III. This independence involves responsibility.—Now that you know the truth, what are you going to do? When St. Paul knew the truth he had no question about his action. What a moment that was for the Apostle on the way to Damascus! What an awful disillusionising it must have been! But now what was he going to do? That was the question, and that is the question which comes again and again to the soul that sees the light. Am I going to be faithful to what I have seen, or am I going to shrink back from it? To all such waverers the noble reply of the Apostle for ever speaks: ‘Immediately I conferred not with flesh and blood.’

—Rev. E. W. Moore.

Illustration

‘A story is told of a friend who joined the Church of Rome with Cardinals Manning and Newman, that, afterwards reading original authors in the libraries of Europe and becoming convinced that the claims of Rome to a universal supremacy were unfounded, he paid his old friend and former colleague a visit. He laid the facts before him, and when Manning had sufficiently recovered from his surprise he said to him, “And now, my lord, what are you going to do?” “To do!” said Manning. “Have you gone out of your senses? What do you mean?” “I mean,” replied the other, “that whatever else I am, I hope I am at least an honest man. I joined the Church of Rome sincerely seeking truth, and now that I find the truth is not in her I am going to leave her. ‘What are you going to do?’ is the question I would ask.” Manning waved his hands impatiently. “You must be mad!” he said. “All that you and I have to consider is the voice of the Church to-day and to believe that her voice is the voice of God to us.” So the interview ended. The one man true to his convictions, when he had the light, walked in the light; the other rested on the authority of the Church of Rome.’


Verse 17

ALONE WITH GOD

‘I went into Arabia.’

Galatians 1:17

There is nothing that carries on the soul, and promotes the spiritual life, like secret conversing with God. The great test of every Christian is, what time he can spend in devotion; and, what he is when he is alone with God. How shall we secure it in the full and crowded life which most of us have?

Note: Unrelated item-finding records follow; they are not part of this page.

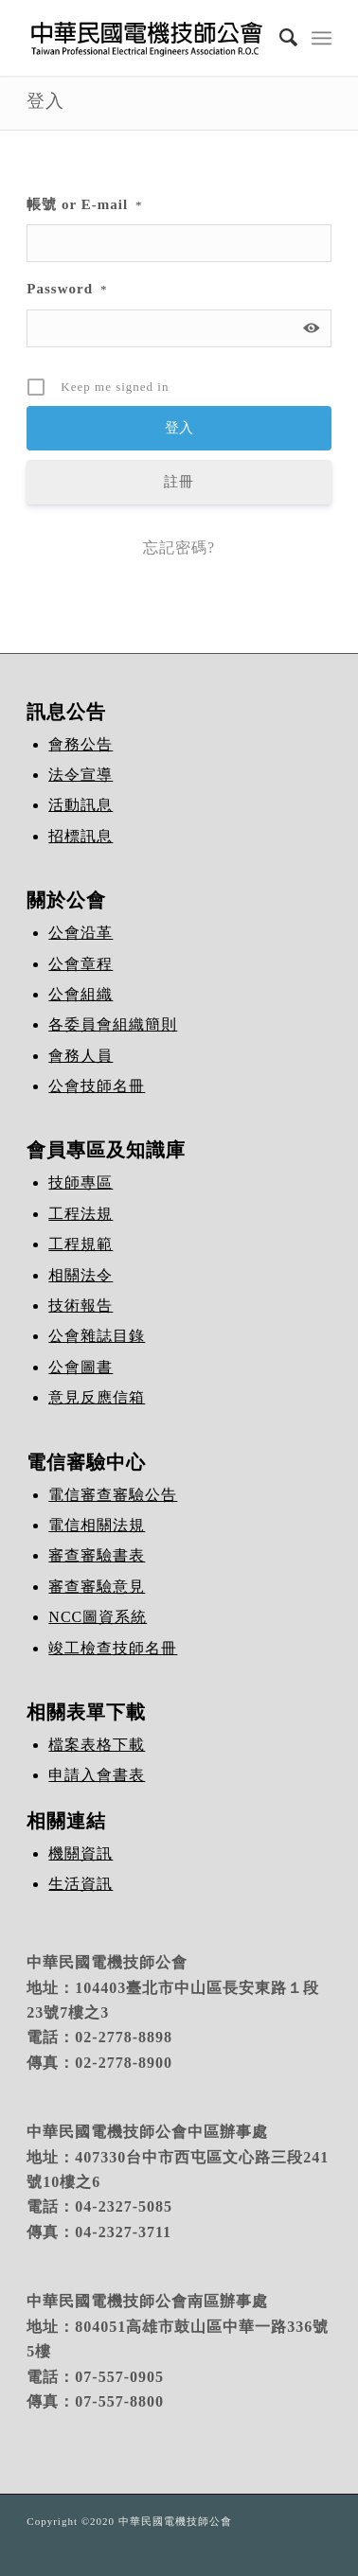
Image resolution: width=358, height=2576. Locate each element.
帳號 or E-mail (84, 204)
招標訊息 (80, 836)
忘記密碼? (179, 547)
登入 (45, 101)
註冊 (179, 481)
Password (67, 288)
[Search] (279, 38)
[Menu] (321, 38)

I. It will be a good thing sometimes to retire for a few days from your usual avocations. Not for bodily rest only—not as a holiday—but for more communion (during the retreat) with your hearts and with God.

II. It is a better thing to go to your own room as often as you can in the day (even if only for a few minutes), that you may commune with the Invisible and dip into the Eternal. It is astonishing how it invigorates the mind, and how different things look afterwards, and men ‘will take knowledge of you, that you have been with Jesus.’

III. But best of all is that which, at any time, and in any place, can draw the curtain of the sanctuary of thought around your heart, and catch one moment with God. A hallowed solitude even in a crowd is a wonderful secret of a quiet mind, a heavenly wisdom, and a holy walk!

Arabia touched Canaan, and the boundary of the one was the confine of the other.

—Rev. James Vaughan.

Illustration

‘The order of the events of St. Paul’s life, immediately after his conversion, as chronologically given, is not clear. In the history, as given in the Acts, there is no mention of this visit to Arabia. And the question is, whether it took place directly after his conversion and baptism; or, whether he had preached in the synagogues of Damascus before he went into Arabia? He certainly went back to Damascus and preached there; and the whole time occupied, before he went to Jerusalem, was three years. But how this time is to be divided—how much he was in Arabia, and how much in Damascus—of this we do not know. I am inclined to think he stayed a short time in Damascus after his conversion; then, for a longer period, he was in Arabia; and then he returned, having stayed a considerable time to escape the persecutions of the Jews, to Jerusalem. So the early summary of his life would be: first with Christ (only Christ); then a little with man; then in solitude with God; then work—an order full of suggestive thought and guidance.’